─── DATA FOR REVIEW ───

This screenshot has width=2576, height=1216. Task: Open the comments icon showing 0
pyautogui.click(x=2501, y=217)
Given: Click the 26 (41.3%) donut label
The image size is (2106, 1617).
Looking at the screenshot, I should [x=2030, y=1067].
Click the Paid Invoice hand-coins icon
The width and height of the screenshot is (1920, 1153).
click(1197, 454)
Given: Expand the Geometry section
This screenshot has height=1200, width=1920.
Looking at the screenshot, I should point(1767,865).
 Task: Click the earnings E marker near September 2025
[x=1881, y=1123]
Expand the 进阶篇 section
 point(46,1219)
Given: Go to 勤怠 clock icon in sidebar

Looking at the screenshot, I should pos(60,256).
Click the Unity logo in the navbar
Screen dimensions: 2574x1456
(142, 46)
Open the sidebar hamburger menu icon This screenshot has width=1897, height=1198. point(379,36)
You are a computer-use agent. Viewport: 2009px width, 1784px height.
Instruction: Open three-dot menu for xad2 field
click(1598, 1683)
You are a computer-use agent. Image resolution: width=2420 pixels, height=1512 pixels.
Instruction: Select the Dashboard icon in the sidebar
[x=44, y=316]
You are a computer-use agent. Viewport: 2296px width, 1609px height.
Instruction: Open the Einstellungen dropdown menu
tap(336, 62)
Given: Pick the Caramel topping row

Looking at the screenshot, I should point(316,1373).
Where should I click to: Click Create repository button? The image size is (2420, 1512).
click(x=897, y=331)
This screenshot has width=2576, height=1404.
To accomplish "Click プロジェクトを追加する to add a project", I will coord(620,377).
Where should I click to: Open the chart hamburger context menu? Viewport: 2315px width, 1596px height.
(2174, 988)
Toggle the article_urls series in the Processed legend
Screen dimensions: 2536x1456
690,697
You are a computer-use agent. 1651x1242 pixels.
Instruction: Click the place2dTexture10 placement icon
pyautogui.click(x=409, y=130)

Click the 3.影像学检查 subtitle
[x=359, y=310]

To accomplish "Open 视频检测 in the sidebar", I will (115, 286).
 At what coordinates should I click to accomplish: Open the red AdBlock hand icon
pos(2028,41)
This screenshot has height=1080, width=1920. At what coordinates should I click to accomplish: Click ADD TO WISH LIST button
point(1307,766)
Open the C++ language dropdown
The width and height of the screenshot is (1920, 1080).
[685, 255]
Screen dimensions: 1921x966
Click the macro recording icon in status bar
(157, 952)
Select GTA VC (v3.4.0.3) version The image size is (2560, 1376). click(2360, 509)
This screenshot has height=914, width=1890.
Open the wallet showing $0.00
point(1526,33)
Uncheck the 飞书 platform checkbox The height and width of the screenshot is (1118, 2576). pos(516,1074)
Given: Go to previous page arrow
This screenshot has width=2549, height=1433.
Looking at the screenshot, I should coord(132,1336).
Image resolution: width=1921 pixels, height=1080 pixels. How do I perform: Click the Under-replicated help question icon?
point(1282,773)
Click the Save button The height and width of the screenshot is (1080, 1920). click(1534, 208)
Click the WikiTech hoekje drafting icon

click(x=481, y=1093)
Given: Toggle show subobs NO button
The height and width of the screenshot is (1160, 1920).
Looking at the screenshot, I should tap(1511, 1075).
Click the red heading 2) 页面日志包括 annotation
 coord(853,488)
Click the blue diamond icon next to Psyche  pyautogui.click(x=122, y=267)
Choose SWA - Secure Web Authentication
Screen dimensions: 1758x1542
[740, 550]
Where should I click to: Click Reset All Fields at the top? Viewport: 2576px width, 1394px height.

───

■ ABOUT THIS TASK ■
What lines in the data include the string "will"? Copy each one.

■ ANSWER TO THE EXERCISE ■
To accomplish "Click プロジェクトを追加する to add a project", I will coord(620,377).
To accomplish "Open 视频检测 in the sidebar", I will (115, 286).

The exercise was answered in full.